» Lesetext:

A) Der auf § 80 Abs. 5 Satz 1 iVm § 80a Abs. 3 VwGO gestützte Antrag, über den der Senat gemäß § 48 Abs. 1 Satz 1 Nr. 7 VwGO erstinstanzlich zu entscheiden hat, ist zulässig.
Der Antragsteller ist als gemäß § 29 Abs. 2 BNatSchG in Niedersachsen anerkannter Naturschutzverband (vgl. Bekanntmachung der Anerkennung durch Runderlass des MU vom 1.10.1995, Nds.MBl. S. 1090), der durch das Vorhaben in seinem satzungsgemäßen Aufgabenbereich berührt wird, grundsätzlich antragsbefugt.
B) Der Antrag ist jedoch nicht begründet.

» Aufgaben:
1. Nach welcher Vorschrift hat der Senat laut Lesetext erstinstanzlich über den Antrag zu entscheiden?
2. Erklären Sie anhand des Lesetexts, weshalb der Antragsteller grundsätzlich antragsbefugt ist.
3. Geben Sie den Abschnitt des Lesetexts von „A) Der auf §“ bis „wird, grundsätzlich antragsbefugt.“ wortgetreu wieder.

» Datenzeilen:

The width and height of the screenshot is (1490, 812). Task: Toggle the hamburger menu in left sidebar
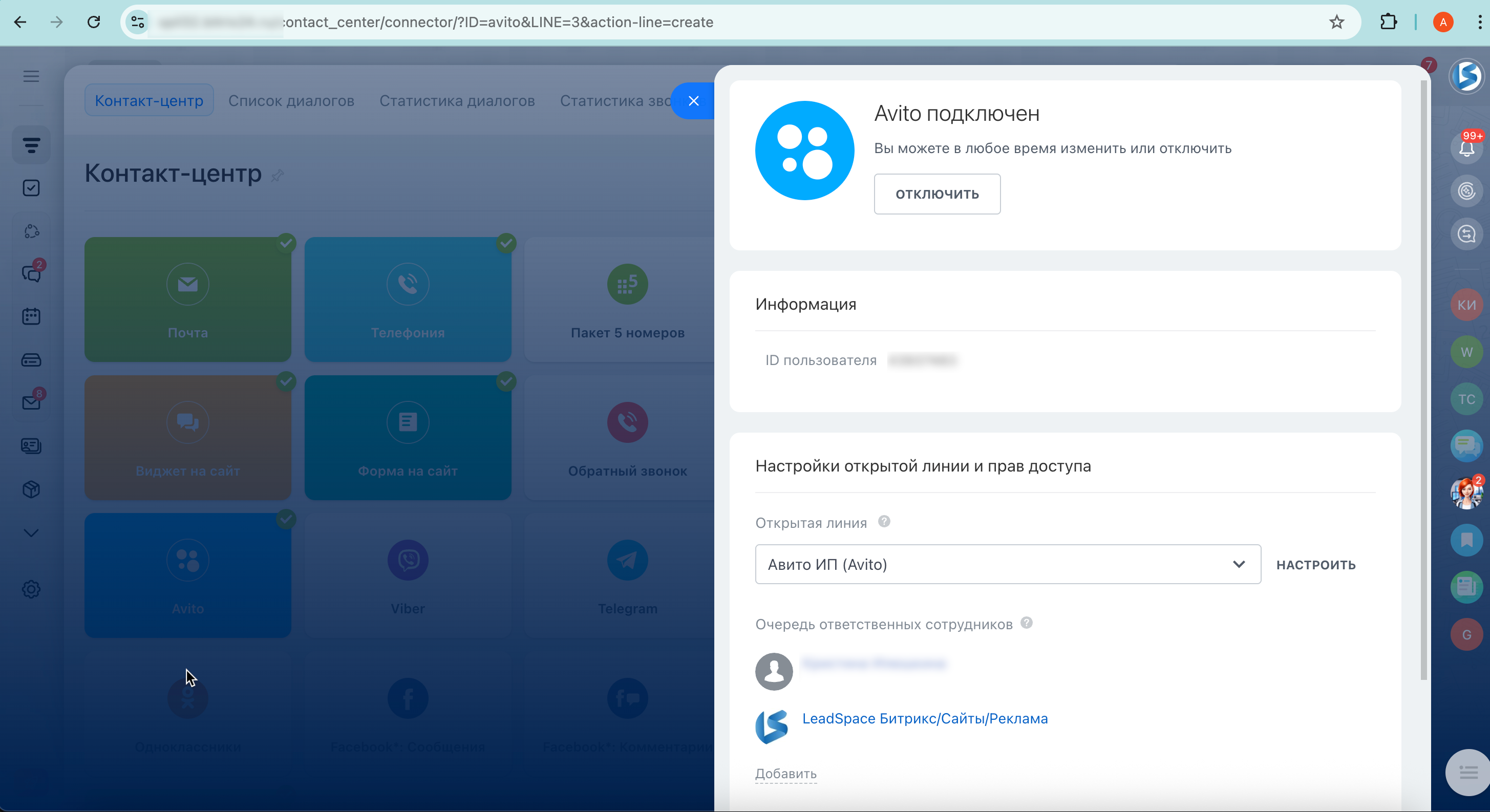(31, 76)
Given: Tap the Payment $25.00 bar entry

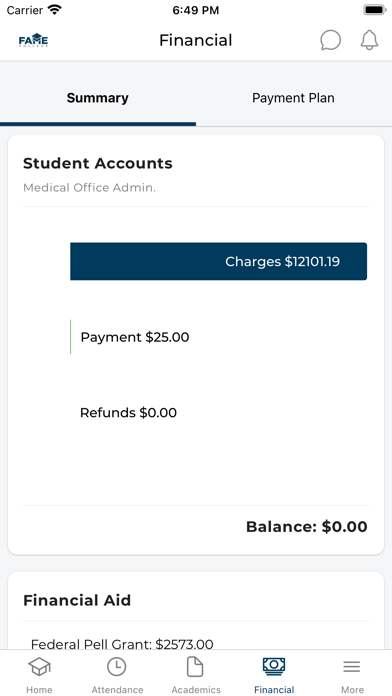Looking at the screenshot, I should coord(135,337).
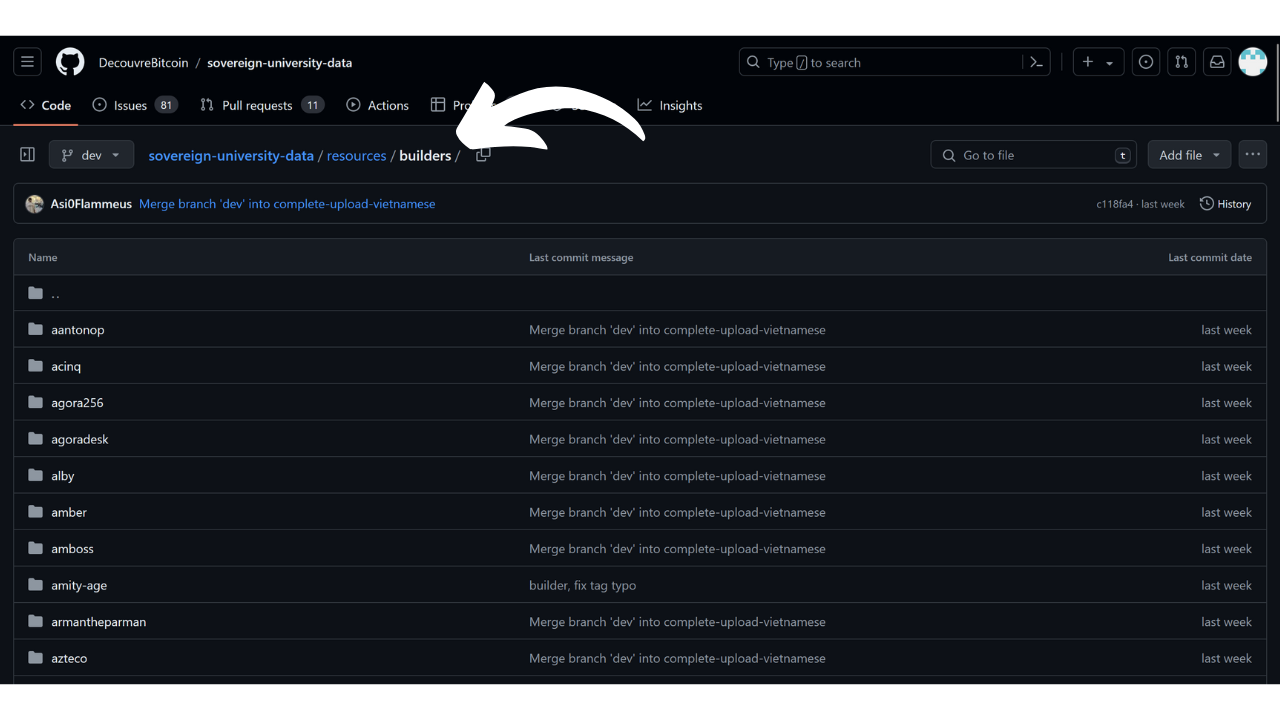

» Lösungen:
1. Nach § 48 Abs. 1 Satz 1 Nr. 7 VwGO.

2. Der Antragsteller ist gemäß § 29 Abs. 2 BNatSchG in Niedersachsen als Naturschutzverband anerkannt. Außerdem berührt ihn das Vorhaben in seinem satzungsgemäßen Aufgabenbereich.

3.
A) Der auf § 80 Abs. 5 Satz 1 iVm § 80a Abs. 3 VwGO gestützte Antrag, über den der Senat gemäß § 48 Abs. 1 Satz 1 Nr. 7 VwGO erstinstanzlich zu entscheiden hat, ist zulässig.
Der Antragsteller ist als gemäß § 29 Abs. 2 BNatSchG in Niedersachsen anerkannter Naturschutzverband (vgl. Bekanntmachung der Anerkennung durch Runderlass des MU vom 1.10.1995, Nds.MBl. S. 1090), der durch das Vorhaben in seinem satzungsgemäßen Aufgabenbereich berührt wird, grundsätzlich antragsbefugt.